Production of ’emergency medication’ within the shortest time
The internationally leading pharmaceutical production experts Prof. Khinast and Prof. C. Oliver Kappe, professor at the University of Graz and scientific director of the CC FLOW division at RCPE, refer to the more than six-year development period which has now made it possible to establish a GMP-compliant production facility before the end of this year. Prof. Kappe stated, “We are extremely flexible. Even the combination of active ingredient synthesis and the subsequent production steps would be united at one location. Using this new production facility, we would not only be able to make a significant contribution to overcoming the corona crisis, but also be well prepared for possible future epidemics.” RCPE is therefore proposing the establishment of “an Austrian pharmaceutical production company that can be used exclusively for the rapid production of large quantities of emergency edication. This is something that is not available anywhere else in the public domain.”

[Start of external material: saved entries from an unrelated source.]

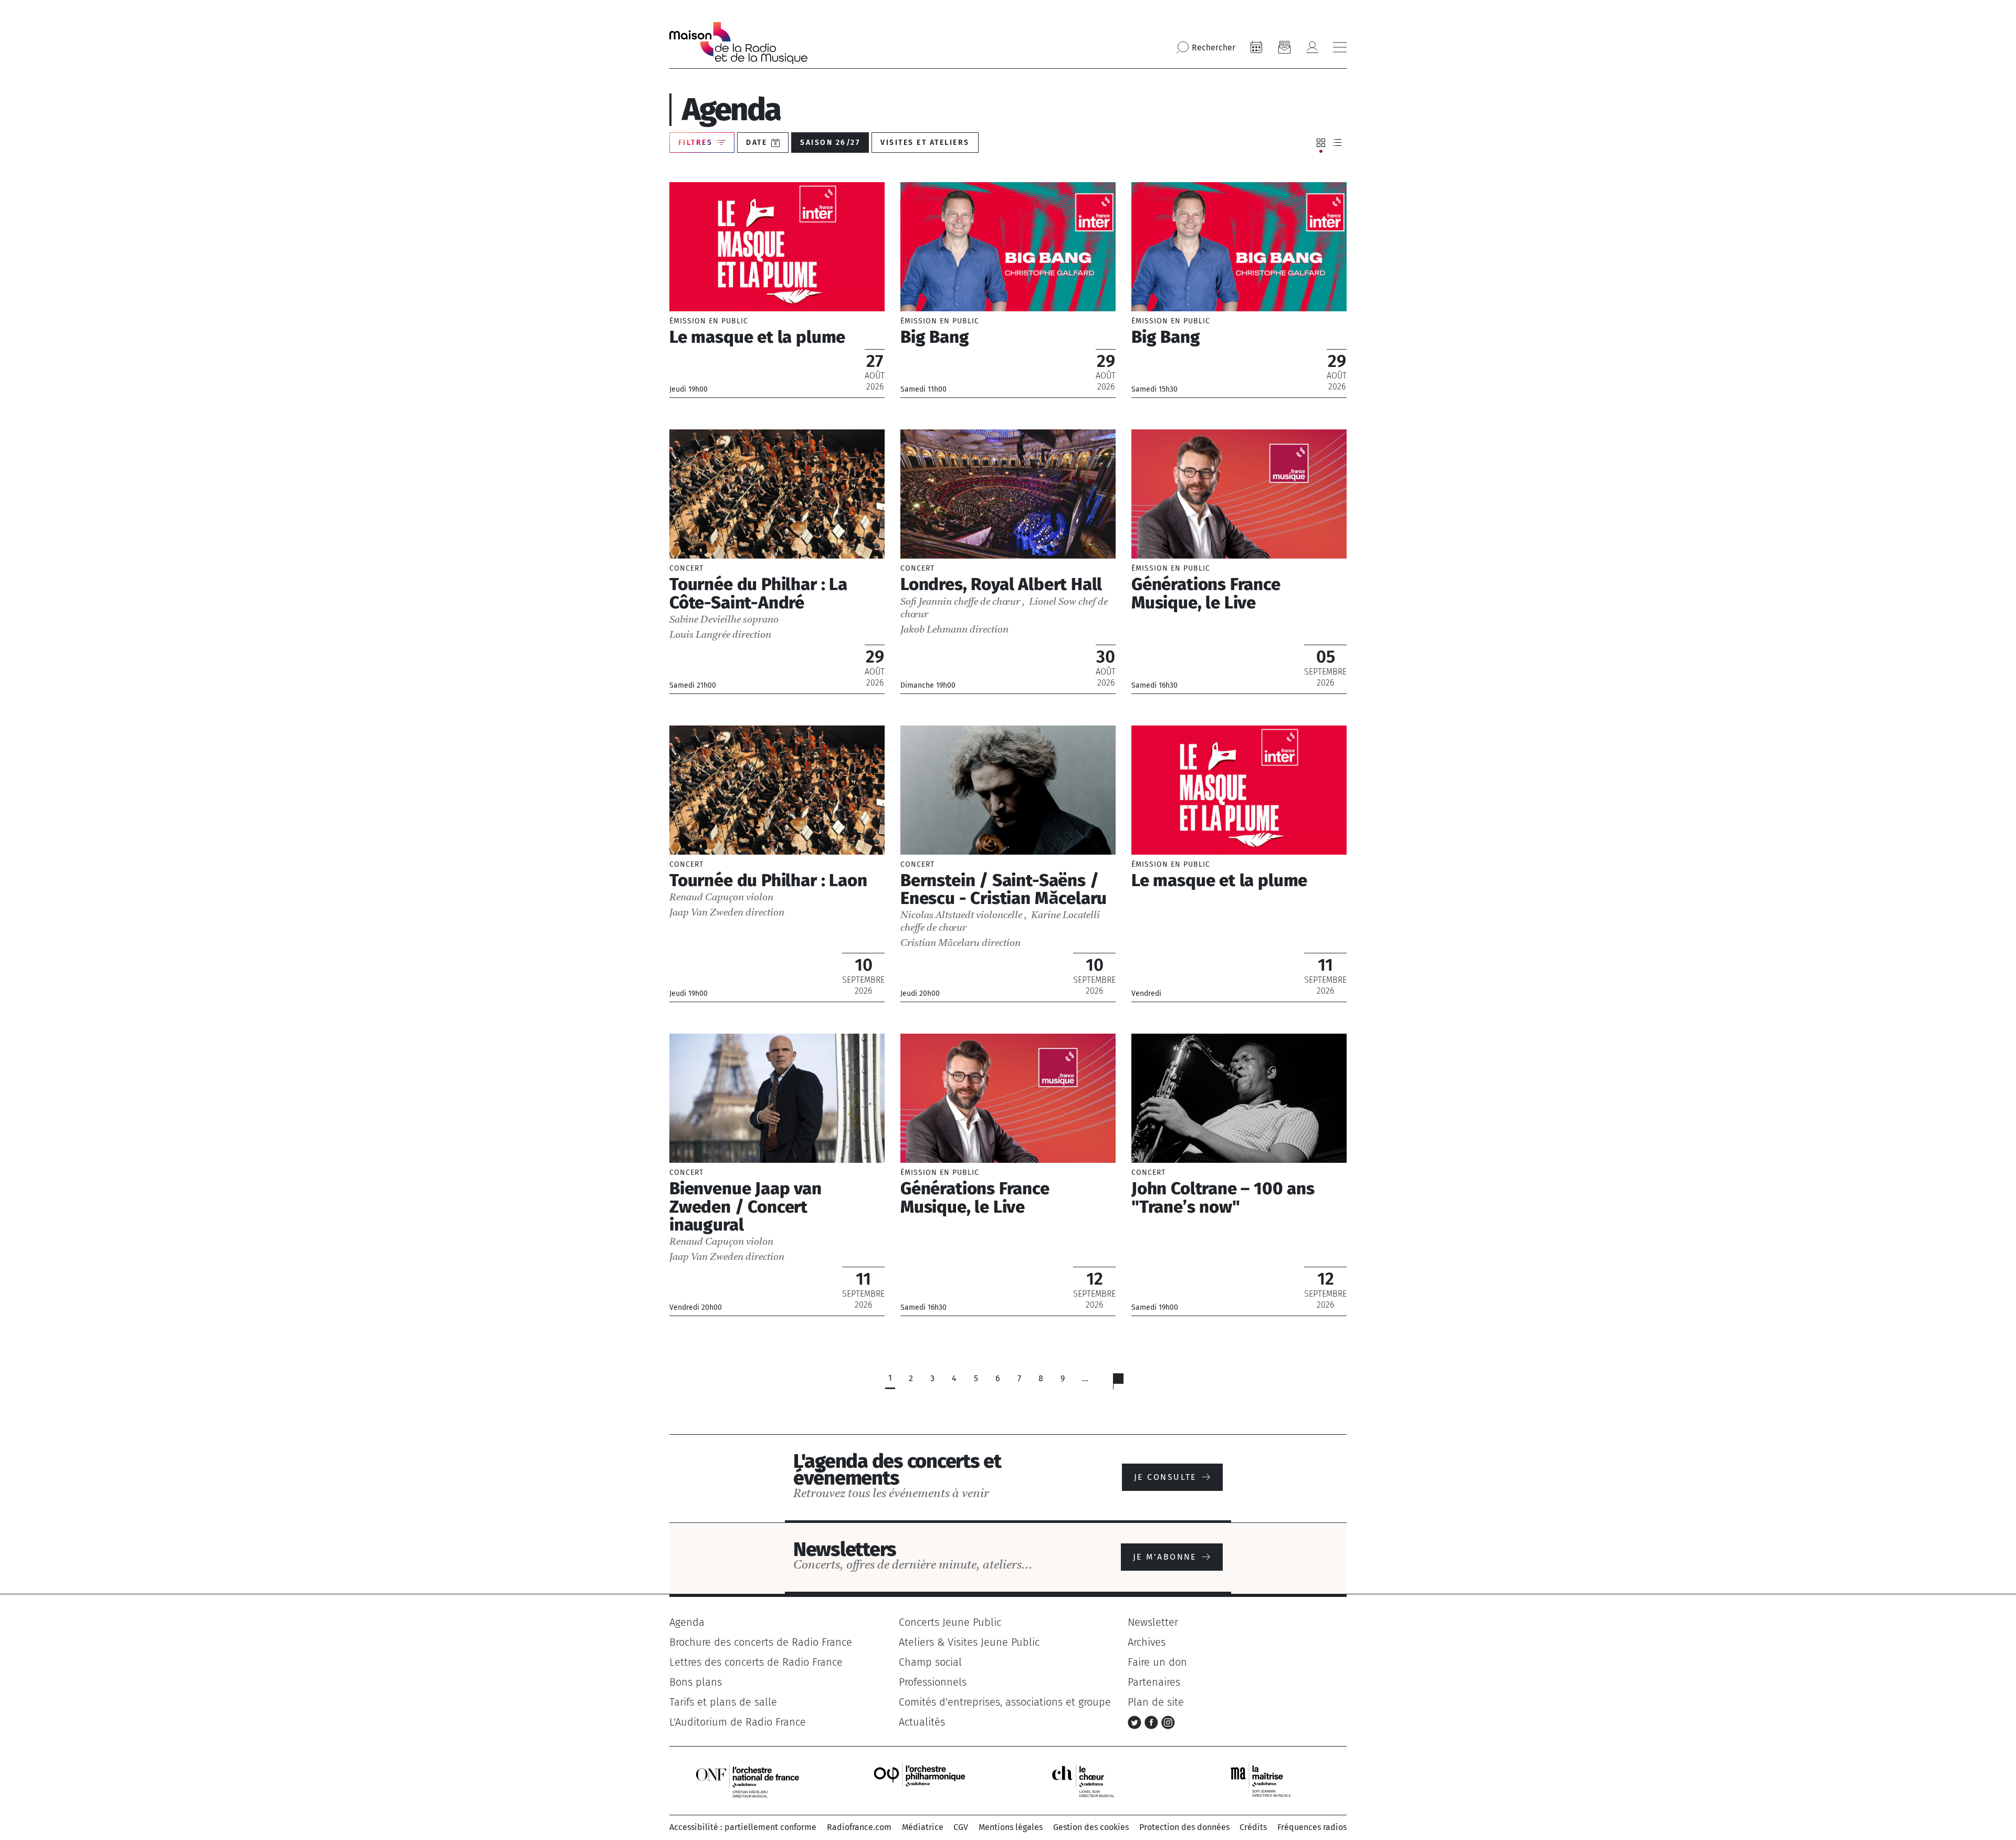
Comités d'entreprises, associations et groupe (1005, 1702)
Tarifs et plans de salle (723, 1702)
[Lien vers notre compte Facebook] (1152, 1722)
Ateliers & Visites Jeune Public (969, 1642)
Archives (1147, 1642)
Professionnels (933, 1682)
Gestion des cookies (1091, 1827)
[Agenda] (1256, 47)
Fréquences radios (1312, 1827)
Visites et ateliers (924, 142)
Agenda (687, 1622)
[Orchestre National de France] (747, 1780)
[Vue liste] (1337, 143)
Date (756, 142)
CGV (960, 1827)
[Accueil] (738, 43)
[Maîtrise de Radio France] (1267, 1780)
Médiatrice (922, 1827)
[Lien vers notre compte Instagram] (1168, 1722)
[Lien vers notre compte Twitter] (1136, 1722)
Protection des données (1184, 1827)
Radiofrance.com (859, 1827)
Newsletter (1153, 1622)
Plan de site (1156, 1702)
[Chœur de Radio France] (1094, 1780)
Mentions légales (1011, 1827)
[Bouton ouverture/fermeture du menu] (1340, 47)
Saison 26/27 (830, 142)
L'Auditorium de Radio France (737, 1722)
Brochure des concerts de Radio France (760, 1642)
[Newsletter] (1284, 47)
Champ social (930, 1662)
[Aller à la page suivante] (1125, 1383)
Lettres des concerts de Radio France (756, 1662)
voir (777, 289)
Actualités (922, 1722)
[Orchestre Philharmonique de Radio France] (920, 1780)
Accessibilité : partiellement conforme (742, 1827)
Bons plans (695, 1682)
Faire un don (1157, 1662)
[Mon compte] (1312, 47)
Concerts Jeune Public (950, 1622)
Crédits (1253, 1827)
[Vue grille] (1321, 143)
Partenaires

Investment volume: 30 to 35 million Euros
A production center of this kind can be implemented with a budget of 30 to 35 million Euros in a period of seven to nine months, providing up to two million patients with appropriate medication. “That’s why it is important to start development immediately so that we can be ready as soon as possible,” says Johannes Khinast, reporting on the first implementation steps. Discussions with RCPE partners, the Federal Government, State, and the EU are proceeding promisingly. Khinast and Kappe concluded, “We have the capacity and manpower to implement all of this.” The new infrastructure will have a completely neutral structure, supporting the evaluation of all available active ingredients, independently of the pharmaceutical companies who create them.
Prof. C. Oliver Kappe is a leading international researcher and works, among others, for and with the Bill & Melinda Gates Foundation. Prof. Johannes Khinast is a consultant to international pharmaceutical companies and one of the most established researchers worldwide in his field.